Hemolysate coating prolongs circulation of red blood cell–shaped microparticles.

The body’s defense mechanisms keep us healthy by removing foreign particles and invaders but can also complicate medical interventions by interfering with therapeutic agents. A recent report by Hayashi et al. describes a method of protecting such agents from overzealous immune response through performing a feat of cellular dress-up that may be able to fool even the most vigilant immune cells.

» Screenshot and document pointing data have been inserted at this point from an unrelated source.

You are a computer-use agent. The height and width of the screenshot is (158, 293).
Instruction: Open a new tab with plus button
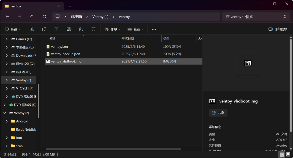(70, 6)
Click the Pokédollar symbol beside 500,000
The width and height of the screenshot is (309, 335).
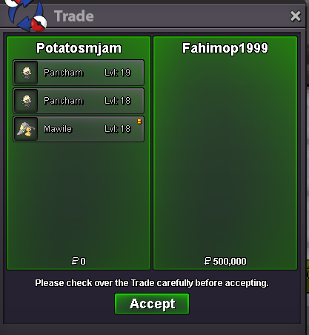207,261
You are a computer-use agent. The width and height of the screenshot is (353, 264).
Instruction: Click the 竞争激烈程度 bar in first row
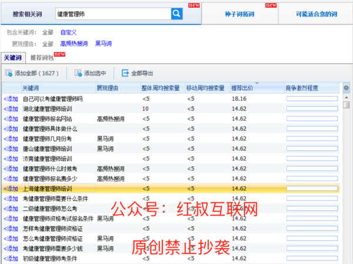pyautogui.click(x=312, y=99)
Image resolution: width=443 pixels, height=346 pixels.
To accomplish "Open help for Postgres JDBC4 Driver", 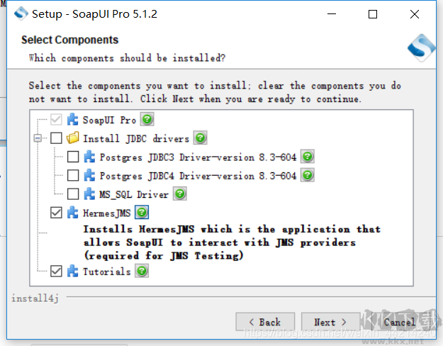I will click(307, 175).
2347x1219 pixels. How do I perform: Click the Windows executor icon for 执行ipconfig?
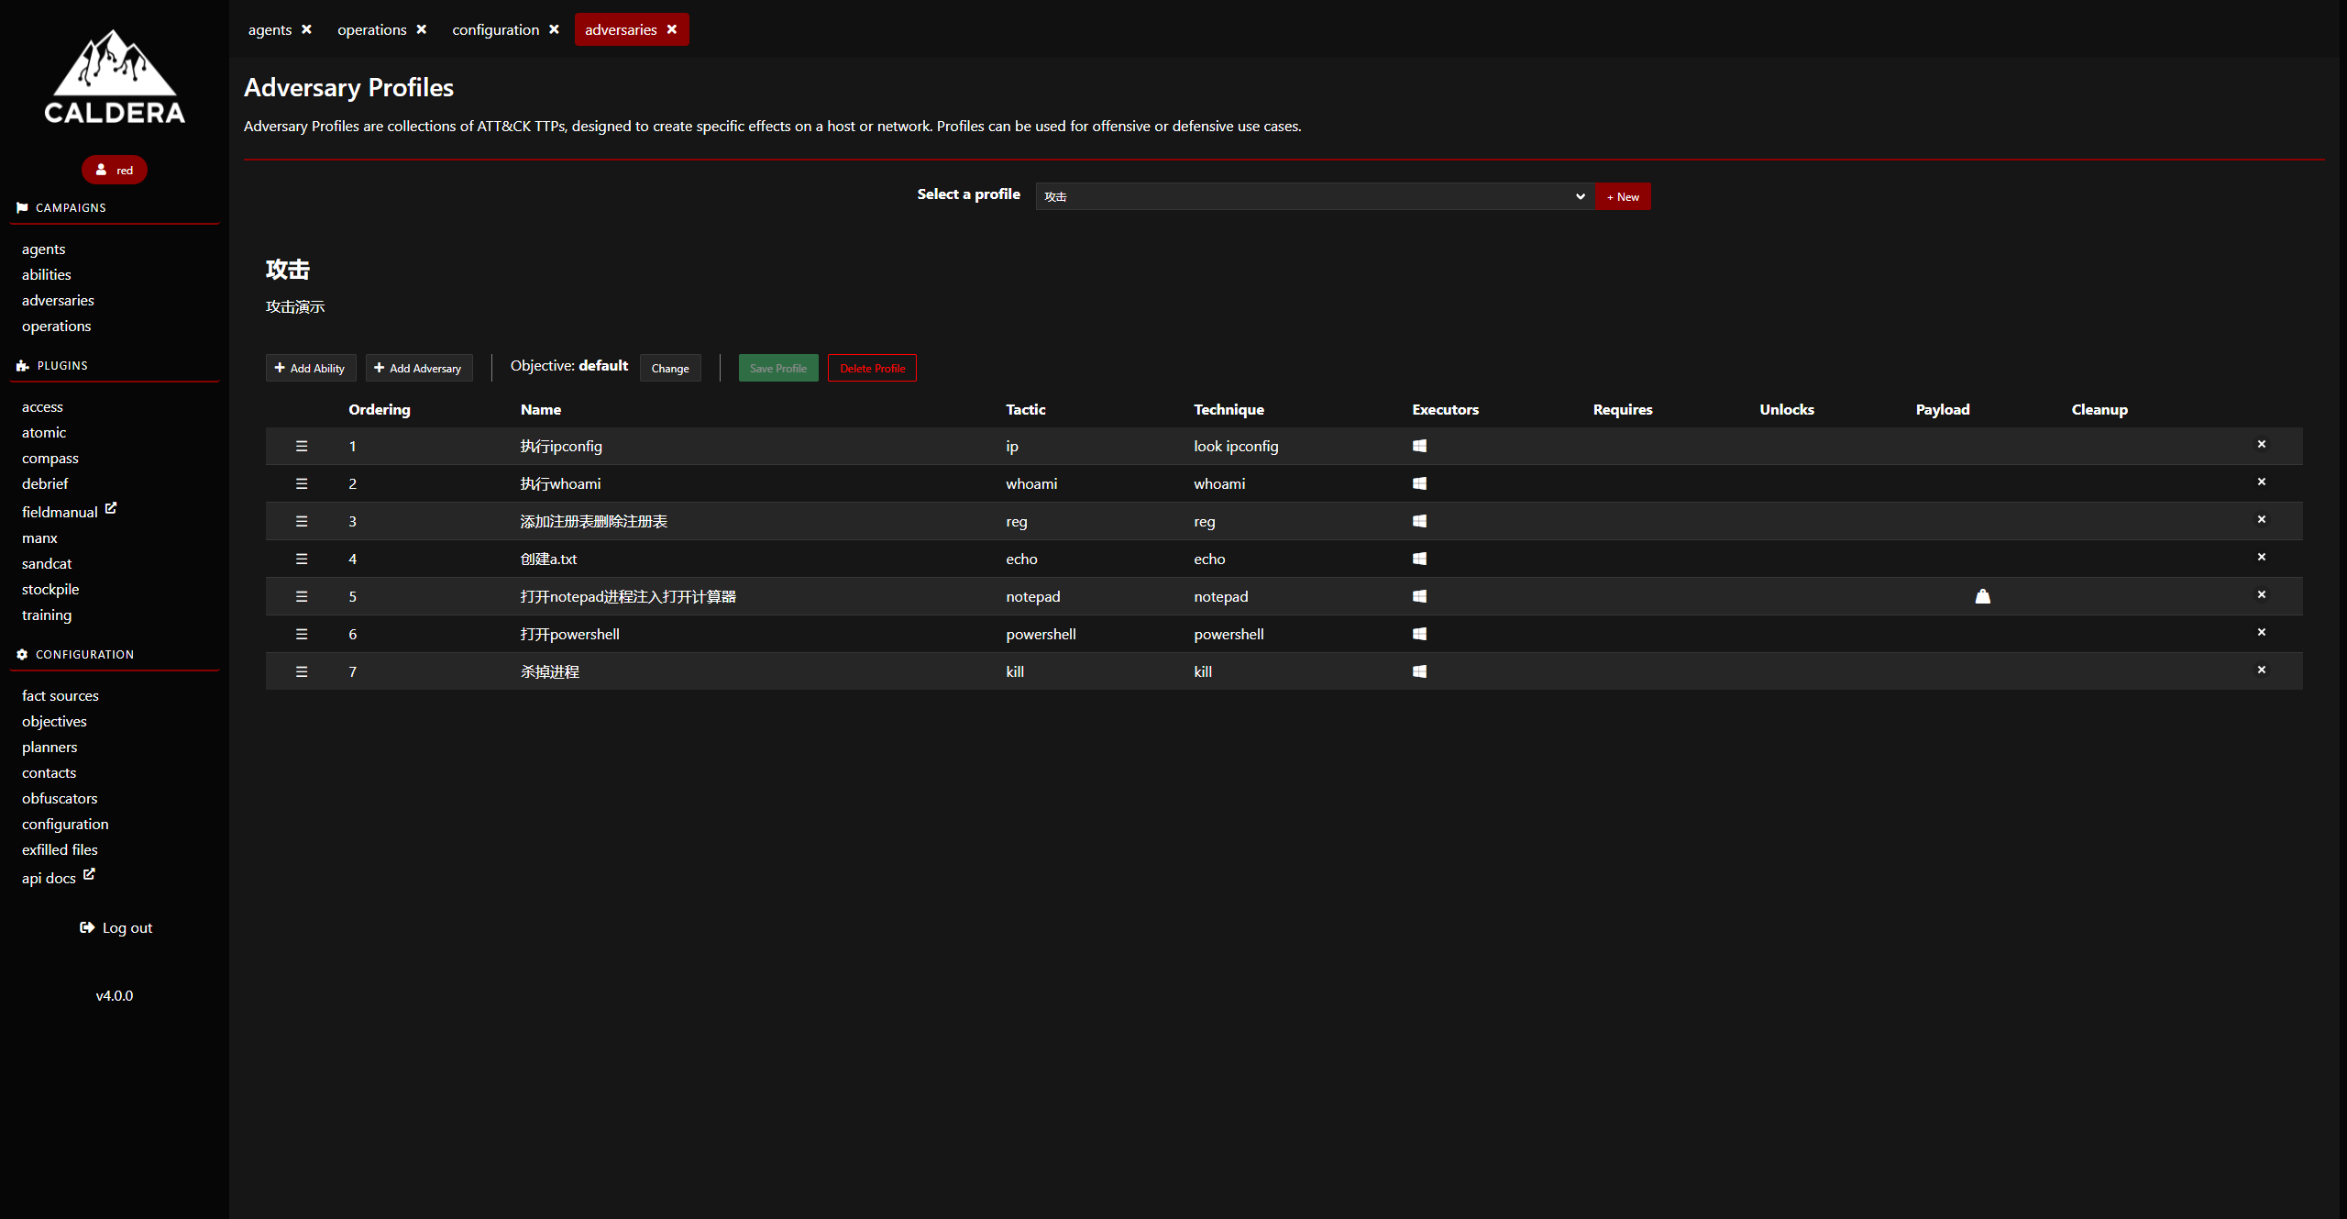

Microparticles that mimic the biconcave discoidal shape of red blood cells avoid in vivo clearance caused by occlusion in lung capillaries and filtration by the spleen. Hayashi and co-workers previously electrospun cellulose derivatives into red blood cell (RBC) shape–mimicking microparticles that proved to be proficient smugglers, capable of delivering transforming growth factor–β to the liver and pilfering cortisol from their surroundings. Although these microparticles had favorable organ distribution profiles, they were susceptible to clearance by immune cells. In the recent report, the group improved their RBC-shaped microparticles by sonicating them with the debris of lysed mouse blood cells. This process coated microparticles with blood cell membranes, resulting in the particles gaining an average of 350 nm in diameter and camouflaging them from immune attack. Coated microparticles maintained approximately fourfold higher concentrations in tail vasculature of mice versus uncoated RBC-shaped particles 24 hours after injection. The ability of lysate coating to render particle surface charges more similar to that of native RBCs was hypothesized as an explanation for its capability to prolong circulation time. Furthermore, coated microparticles displayed CD47 protein, a “don’t eat me” marker present on the surface of RBCs that inhibits their clearance by macrophages.

Further studies need to be conducted to determine if the lysate coating altered the biodistribution of the microparticles or hindered their ability to sequester and release desired compounds. However, this work is a reminder that as we engineer increasingly sophisticated in vivo constructs, we shouldn’t overlook form and feel because our bodies might care about aesthetics, too.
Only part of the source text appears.